Learning the NIST Risk Management Framework
NIST-BASED RISK ASSESSMENT TAKEAWAYS
By Beth Strobel
I have a confession to make: I haven’t taken a math class since 11th grade. When I was in college, my Communications major required me to take at least one logic and reasoning course. Instead of choosing Statistics or Introduction to Accounting, I chose the Theory and Practice of Debate. I loved this course. We learned how to structure arguments, argue both sides of a debate, and anticipate rebuttals. It ended up being one of my favorite college courses, and made me realize that I didn’t dislike the logic of math; I disliked the numbers. Learning how to break seemingly complex topics into pieces that could be understood is a skill that has served me well since then.
I had the opportunity to use that skill recently as I sought to understand more about the NIST Risk Management Framework (RMF). As of late, it seems like everyone is opting to align their risk and compliance programs to the NIST frameworks. I have a basic understanding of NIST, but wanted to dive deeper. I learned quickly that NIST provides a plethora of guides and materials. I waded through the documents, seeking to extract key themes.
For those who aren’t aware, NIST is the National Institute of Standards and Technology, a non-regulatory agency of the U.S. Commerce Department. NIST develops and issues standards, guidelines and other documents to encourage and assist federal agencies and the private sector with security controls and regulatory compliance requirements.
Even if you don’t consider yourself a NIST expert, terms you may have heard are:
- NIST 800-53 – A catalog of security and privacy controls designed for U.S. federal information systems
- NIST CSF – Cyber Security Framework of technology security guidance for private sector organizations
- NIST RMF – Risk Management Framework to facilitate decision-making to select appropriate security controls
One of the take-aways from my college debate course was to establish a thesis statement for your argument—a north star to tie things back to. As I explored resources, I decided to center my focus on NIST RMF. Many organizations have developed risk assessment programs based around NIST, typically subscribing to the following NIST-based principles:
- The purpose of risk assessments is to inform decision makers about the relevant threats, vulnerabilities and impacts related to a particular system or part of the business.
- You must start by establishing which assets are most valuable.
- Proper risk assessment creates an opportunity to ensure the appropriate controls are aligned to those assets.
In Special Publication 800-37 revision 2 (published in December 2018), NIST prescribes seven steps for successful execution of the RMF:
1. Preparation to initiate the process.
2. Categorize the system and information using an impact analysis to identify your High Value Assets (HVAs).
3. Select the baseline or organization-generated controls appropriate for the system and environment.
4. Implement the controls as described in the security and privacy plans, consistent with the organization’s enterprise architecture.
5. Assess controls after establishing the assessment team and plan.
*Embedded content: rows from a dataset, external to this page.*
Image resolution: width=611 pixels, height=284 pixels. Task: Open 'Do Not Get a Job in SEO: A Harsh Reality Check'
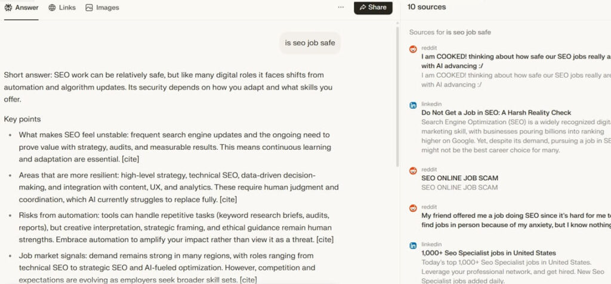[x=496, y=113]
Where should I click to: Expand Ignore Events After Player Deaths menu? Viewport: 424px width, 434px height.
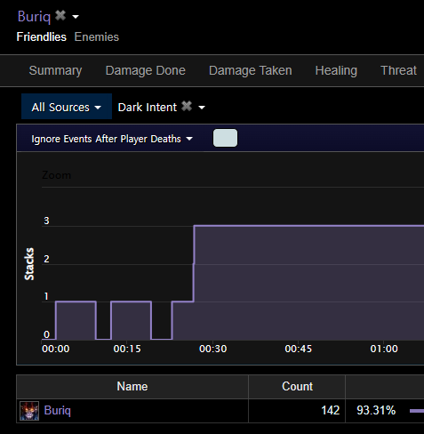[x=112, y=139]
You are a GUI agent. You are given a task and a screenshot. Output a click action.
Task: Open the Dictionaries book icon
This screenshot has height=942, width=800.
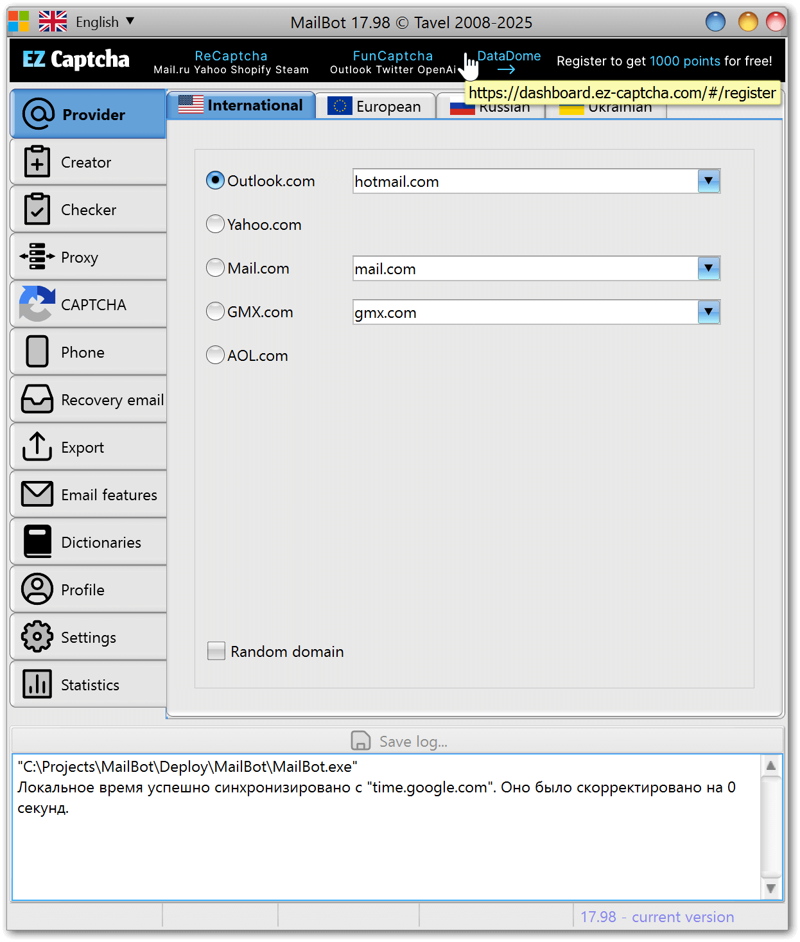coord(37,542)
Document findings, remediation actions and Plan of Action and Milestones (POAMs).
6. Authorize systems. Create authorization packages to allow authorization officials to make risk-based decisions.
7. Monitor systems and their environments for changes, control effectiveness, risk, and authorization.
NIST designed the RMF to be technology-agnostic and flexible. The more I read, two key themes stuck out to me:
- Organizations should approach the process in phases.
- The risk management process should remain continuous.
I realize these are fundamental concepts to any risk management framework. Every risk professional knows—risk management is a process, not an event; you’re never ‘done’ with it.
Aligning a program to NIST RMF is no small undertaking. NIST recommends the use of automation wherever possible to increase the speed, effectiveness and efficiency of executing the steps in the RMF. Onspring helps clients centralize and map together the elements of their program (systems, controls, threats, etc.); automate the workflow around collection and review of information; and facilitate robust reporting. Leveraging a technology for these activities breeds efficiencies—such as documenting a set of controls and mapping them to multiple systems. Onspring helps companies take their programs out of spreadsheets and drive more efficiency out of their NIST-based risk assessments.
Diving deep into NIST RMF allowed me to better articulate the concepts simply, and to break a complex document into pieces that feel consumable. If you want the full story, and are looking for a (not so light) good read, I invite you to read all 183 pages of the NIST SP 800-37 Rev 2. I’m far enough removed from my college coursework that I do not invite you to engage me in a debate about it—at least, not unless you give me fair warning!